**Activity**
Produce the full set of records below once more, exactly as they stand.

[Stored data entries]

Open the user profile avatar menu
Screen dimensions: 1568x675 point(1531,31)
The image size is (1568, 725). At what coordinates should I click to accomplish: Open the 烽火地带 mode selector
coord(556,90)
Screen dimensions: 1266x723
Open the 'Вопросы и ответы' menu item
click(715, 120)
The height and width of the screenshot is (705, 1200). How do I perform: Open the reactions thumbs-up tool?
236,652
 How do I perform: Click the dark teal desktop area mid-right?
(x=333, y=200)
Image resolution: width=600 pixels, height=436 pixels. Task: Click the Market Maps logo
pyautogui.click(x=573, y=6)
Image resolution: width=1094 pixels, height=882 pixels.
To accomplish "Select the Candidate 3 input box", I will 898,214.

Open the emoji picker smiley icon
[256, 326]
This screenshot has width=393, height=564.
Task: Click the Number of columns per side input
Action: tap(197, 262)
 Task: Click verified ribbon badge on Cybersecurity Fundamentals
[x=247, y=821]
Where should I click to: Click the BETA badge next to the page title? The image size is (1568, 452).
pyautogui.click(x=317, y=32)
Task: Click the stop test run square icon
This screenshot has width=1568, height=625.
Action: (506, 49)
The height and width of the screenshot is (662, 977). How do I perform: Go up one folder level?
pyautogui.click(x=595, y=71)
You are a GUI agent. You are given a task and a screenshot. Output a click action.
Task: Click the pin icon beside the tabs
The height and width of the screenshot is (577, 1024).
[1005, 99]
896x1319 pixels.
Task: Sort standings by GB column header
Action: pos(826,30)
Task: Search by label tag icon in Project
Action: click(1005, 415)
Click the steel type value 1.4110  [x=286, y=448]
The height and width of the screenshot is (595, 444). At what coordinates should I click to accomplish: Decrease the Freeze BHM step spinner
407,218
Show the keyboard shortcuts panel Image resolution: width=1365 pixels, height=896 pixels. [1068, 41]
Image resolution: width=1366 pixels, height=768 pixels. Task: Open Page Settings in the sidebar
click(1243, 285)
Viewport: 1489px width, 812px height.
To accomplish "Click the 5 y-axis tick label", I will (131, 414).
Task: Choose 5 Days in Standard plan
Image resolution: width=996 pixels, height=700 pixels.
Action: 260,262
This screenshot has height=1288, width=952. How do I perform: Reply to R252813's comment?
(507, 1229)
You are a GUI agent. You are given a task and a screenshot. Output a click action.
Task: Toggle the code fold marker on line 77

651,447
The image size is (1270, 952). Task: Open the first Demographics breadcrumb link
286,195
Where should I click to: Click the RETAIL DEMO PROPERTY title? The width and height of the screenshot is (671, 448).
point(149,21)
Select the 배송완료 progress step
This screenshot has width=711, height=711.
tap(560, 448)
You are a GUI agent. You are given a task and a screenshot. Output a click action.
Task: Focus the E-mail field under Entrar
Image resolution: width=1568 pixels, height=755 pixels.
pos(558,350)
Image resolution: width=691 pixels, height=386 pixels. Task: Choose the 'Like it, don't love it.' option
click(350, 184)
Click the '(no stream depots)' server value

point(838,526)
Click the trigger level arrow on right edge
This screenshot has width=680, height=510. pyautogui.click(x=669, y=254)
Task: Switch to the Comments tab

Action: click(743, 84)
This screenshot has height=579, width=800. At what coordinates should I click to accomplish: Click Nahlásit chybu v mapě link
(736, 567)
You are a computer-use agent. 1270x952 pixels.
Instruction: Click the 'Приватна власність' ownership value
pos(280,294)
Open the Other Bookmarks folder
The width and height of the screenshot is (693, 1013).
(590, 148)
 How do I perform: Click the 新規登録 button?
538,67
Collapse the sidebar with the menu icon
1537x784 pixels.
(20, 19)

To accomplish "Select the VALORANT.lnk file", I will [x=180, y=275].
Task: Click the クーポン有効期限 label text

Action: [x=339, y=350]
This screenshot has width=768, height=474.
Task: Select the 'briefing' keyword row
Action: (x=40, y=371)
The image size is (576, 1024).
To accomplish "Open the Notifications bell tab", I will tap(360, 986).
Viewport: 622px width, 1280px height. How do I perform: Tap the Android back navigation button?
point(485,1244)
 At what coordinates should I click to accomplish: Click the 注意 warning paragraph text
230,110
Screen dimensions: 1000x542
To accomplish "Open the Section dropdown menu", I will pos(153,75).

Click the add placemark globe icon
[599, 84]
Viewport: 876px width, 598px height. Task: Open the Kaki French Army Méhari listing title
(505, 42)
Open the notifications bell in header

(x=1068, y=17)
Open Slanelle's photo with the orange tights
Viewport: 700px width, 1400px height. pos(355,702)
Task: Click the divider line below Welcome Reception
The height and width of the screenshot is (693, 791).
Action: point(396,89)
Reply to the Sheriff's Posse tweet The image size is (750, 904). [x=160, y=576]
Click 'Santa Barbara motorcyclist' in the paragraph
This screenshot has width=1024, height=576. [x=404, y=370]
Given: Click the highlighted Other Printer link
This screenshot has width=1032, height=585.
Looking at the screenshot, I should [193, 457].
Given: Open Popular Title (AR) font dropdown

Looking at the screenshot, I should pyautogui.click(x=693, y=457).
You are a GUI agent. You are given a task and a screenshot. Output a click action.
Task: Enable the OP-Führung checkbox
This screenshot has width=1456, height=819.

**Completed exercise**
Open the user profile avatar menu
Screen dimensions: 1568x675 point(1531,31)
The image size is (1568, 725). At what coordinates should I click to accomplish: Open the 烽火地带 mode selector
coord(556,90)
Screen dimensions: 1266x723
Open the 'Вопросы и ответы' menu item
click(715, 120)
The height and width of the screenshot is (705, 1200). How do I perform: Open the reactions thumbs-up tool?
236,652
 How do I perform: Click the dark teal desktop area mid-right?
(x=333, y=200)
Image resolution: width=600 pixels, height=436 pixels. Task: Click the Market Maps logo
pyautogui.click(x=573, y=6)
Image resolution: width=1094 pixels, height=882 pixels.
To accomplish "Select the Candidate 3 input box", I will 898,214.

Open the emoji picker smiley icon
[256, 326]
This screenshot has width=393, height=564.
Task: Click the Number of columns per side input
Action: tap(197, 262)
 Task: Click verified ribbon badge on Cybersecurity Fundamentals
[x=247, y=821]
Where should I click to: Click the BETA badge next to the page title? The image size is (1568, 452).
pyautogui.click(x=317, y=32)
Task: Click the stop test run square icon
This screenshot has width=1568, height=625.
Action: (506, 49)
The height and width of the screenshot is (662, 977). How do I perform: Go up one folder level?
pyautogui.click(x=595, y=71)
You are a GUI agent. You are given a task and a screenshot. Output a click action.
Task: Click the pin icon beside the tabs
The height and width of the screenshot is (577, 1024).
[1005, 99]
896x1319 pixels.
Task: Sort standings by GB column header
Action: pos(826,30)
Task: Search by label tag icon in Project
Action: click(1005, 415)
Click the steel type value 1.4110  [x=286, y=448]
The height and width of the screenshot is (595, 444). At what coordinates should I click to accomplish: Decrease the Freeze BHM step spinner
407,218
Show the keyboard shortcuts panel Image resolution: width=1365 pixels, height=896 pixels. [1068, 41]
Image resolution: width=1366 pixels, height=768 pixels. Task: Open Page Settings in the sidebar
click(1243, 285)
Viewport: 1489px width, 812px height.
To accomplish "Click the 5 y-axis tick label", I will (131, 414).
Task: Choose 5 Days in Standard plan
Image resolution: width=996 pixels, height=700 pixels.
Action: 260,262
This screenshot has height=1288, width=952. How do I perform: Reply to R252813's comment?
(507, 1229)
You are a GUI agent. You are given a task and a screenshot. Output a click action.
Task: Toggle the code fold marker on line 77

651,447
The image size is (1270, 952). Task: Open the first Demographics breadcrumb link
286,195
Where should I click to: Click the RETAIL DEMO PROPERTY title? The width and height of the screenshot is (671, 448).
point(149,21)
Select the 배송완료 progress step
This screenshot has width=711, height=711.
tap(560, 448)
You are a GUI agent. You are given a task and a screenshot. Output a click action.
Task: Focus the E-mail field under Entrar
Image resolution: width=1568 pixels, height=755 pixels.
pos(558,350)
Image resolution: width=691 pixels, height=386 pixels. Task: Choose the 'Like it, don't love it.' option
click(350, 184)
Click the '(no stream depots)' server value

point(838,526)
Click the trigger level arrow on right edge
This screenshot has width=680, height=510. pyautogui.click(x=669, y=254)
Task: Switch to the Comments tab

Action: click(743, 84)
This screenshot has height=579, width=800. At what coordinates should I click to accomplish: Click Nahlásit chybu v mapě link
(736, 567)
You are a computer-use agent. 1270x952 pixels.
Instruction: Click the 'Приватна власність' ownership value
pos(280,294)
Open the Other Bookmarks folder
The width and height of the screenshot is (693, 1013).
(590, 148)
 How do I perform: Click the 新規登録 button?
538,67
Collapse the sidebar with the menu icon
1537x784 pixels.
(20, 19)

To accomplish "Select the VALORANT.lnk file", I will [x=180, y=275].
Task: Click the クーポン有効期限 label text

Action: [x=339, y=350]
This screenshot has width=768, height=474.
Task: Select the 'briefing' keyword row
Action: (x=40, y=371)
The image size is (576, 1024).
To accomplish "Open the Notifications bell tab", I will tap(360, 986).
Viewport: 622px width, 1280px height. How do I perform: Tap the Android back navigation button?
point(485,1244)
 At what coordinates should I click to accomplish: Click the 注意 warning paragraph text
230,110
Screen dimensions: 1000x542
To accomplish "Open the Section dropdown menu", I will pos(153,75).

Click the add placemark globe icon
[599, 84]
Viewport: 876px width, 598px height. Task: Open the Kaki French Army Méhari listing title
(505, 42)
Open the notifications bell in header

(x=1068, y=17)
Open Slanelle's photo with the orange tights
Viewport: 700px width, 1400px height. pos(355,702)
Task: Click the divider line below Welcome Reception
The height and width of the screenshot is (693, 791).
Action: point(396,89)
Reply to the Sheriff's Posse tweet The image size is (750, 904). [x=160, y=576]
Click 'Santa Barbara motorcyclist' in the paragraph
This screenshot has width=1024, height=576. [x=404, y=370]
Given: Click the highlighted Other Printer link
This screenshot has width=1032, height=585.
Looking at the screenshot, I should [193, 457].
Given: Open Popular Title (AR) font dropdown

Looking at the screenshot, I should pyautogui.click(x=693, y=457).
You are a GUI agent. You are given a task and a screenshot. Output a click action.
Task: Enable the OP-Führung checkbox
This screenshot has width=1456, height=819.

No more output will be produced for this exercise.